There are a number of facts – historical and otherwise – that would theoretically help the alternative energy industries to maintain public support. Coal and other traditional energy sources were supported by government subsidies for many years, and are still the recipients of corporate welfare in some ways. Alternative energy sources have also made steady progress in becoming more economically viable. Many may, in fact, swim all on their own. Despite these compelling facts, these aren’t the stories the public needs to hear.

Why was the plastics campaign successful?

The plastics campaign wasn’t about money, efficiency or subsidies. It was about something much more fundamental than that: human life. The “Plastics Makes It Possible” campaign highlighted how plastics could help people, bring families together and, ultimately, save lives. It isn’t a numbers game; it is a game of emotions. Where are these stories as they relate to alternative energy?

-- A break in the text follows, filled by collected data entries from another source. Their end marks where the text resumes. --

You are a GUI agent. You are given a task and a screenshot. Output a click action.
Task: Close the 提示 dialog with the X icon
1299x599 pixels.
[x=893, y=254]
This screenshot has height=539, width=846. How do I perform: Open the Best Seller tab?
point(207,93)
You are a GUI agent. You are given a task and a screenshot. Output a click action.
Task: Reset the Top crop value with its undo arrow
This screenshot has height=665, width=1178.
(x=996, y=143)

Certainly, green and clean fuel and energy can muster emotionally driven, effective stories about people as easily as the plastics industry, but few are telling these stories. Even fewer are telling them well. The problem is that alternative energy industry giants think that they have won the publicity game. They’re wrong.

How can alternative energy campaigns become more effective?

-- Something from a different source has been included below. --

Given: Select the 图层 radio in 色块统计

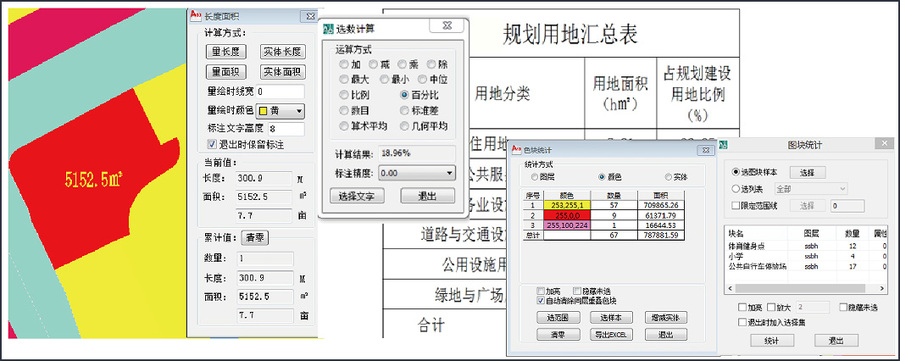Looking at the screenshot, I should pyautogui.click(x=535, y=177).
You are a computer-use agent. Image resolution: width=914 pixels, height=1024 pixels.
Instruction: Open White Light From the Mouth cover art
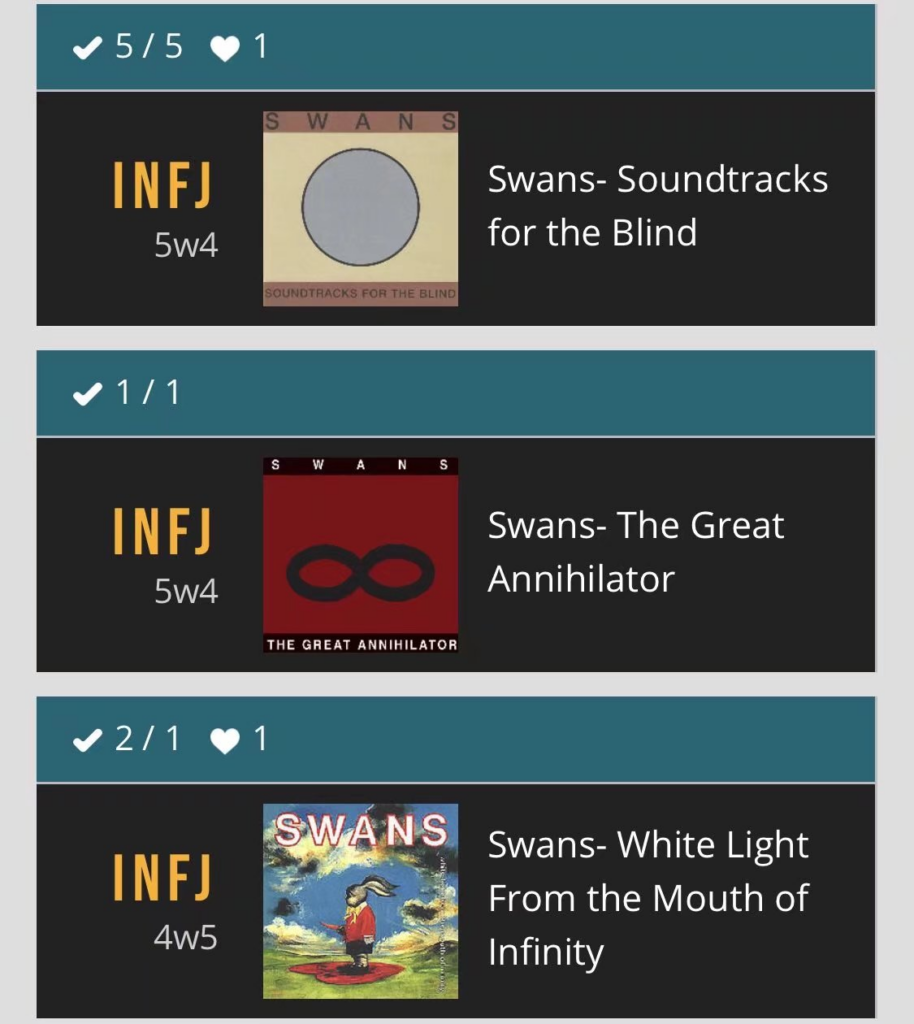click(x=360, y=901)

Although alternative energy has already won the hearts and minds of many modern-day consumers, a number of Americans remain skeptical. They speculate that government subsidies are unfairly distorting markets. They worry that this support is propping up inefficient energy sources at the expense of less attractive, but more realistic, alternatives. They see alternative energy companies as little better than their corporate counterparts. The public opinion battle is far from over, and the U.S. government has noticed. Recently, significant funding has been cut in an effort to see whether the industries will sink or swim.

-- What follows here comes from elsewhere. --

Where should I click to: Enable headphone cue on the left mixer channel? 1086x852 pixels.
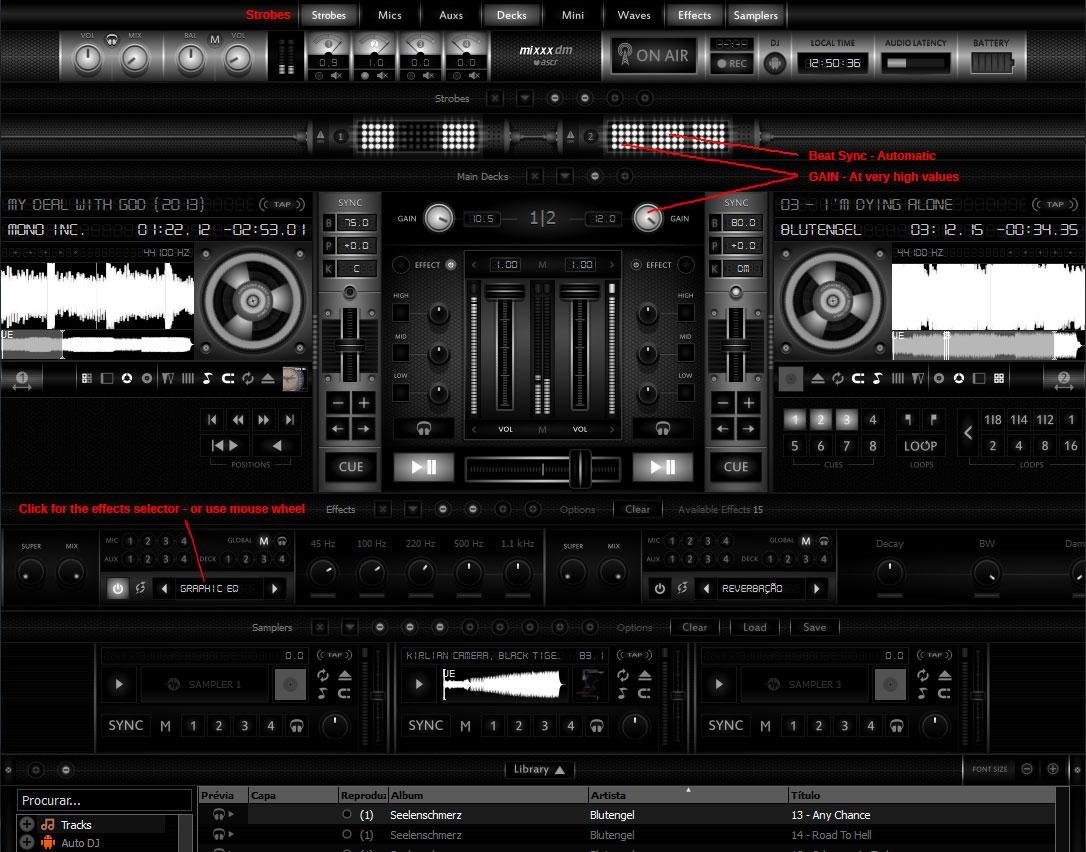[424, 428]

If alternative energy companies want their subsidies and, more importantly, the support of the general public support to continue, they need to deliver more effective communications materials. What might these campaigns look like? They need to be emotionally compelling, story-driven and highlight real struggles from real people.

Current strategies are missing the mark. This green energy campaign video, for example, does little more than list useful facts. It doesn’t even utilize inspirational music. This beautifully composed animation video highlights a dream for a solar future and identifies stakeholders, but never hits upon the human cost of a world that doesn’t dream of a solar future. The solar energy road trip campaign shows people, but it doesn’t show struggle. It presents people committed to solar energy, but never explains why. “It’s out there . . . why not use it?” is not the message of a revolution. It won’t capture hearts and minds. It won’t garner the kind of support needed to power a clean energy movement.

The alternative energy movement needs better campaigns. It needs more compelling stories of people whose lives can and will be irrevocably changed by a true commitment to alternative energies. These stories are out there. They just need to be told. When and if the alternative energy industries produce emotionally compelling, story-driven campaigns of their own, then, like plastic, they may become a staple of the American landscape.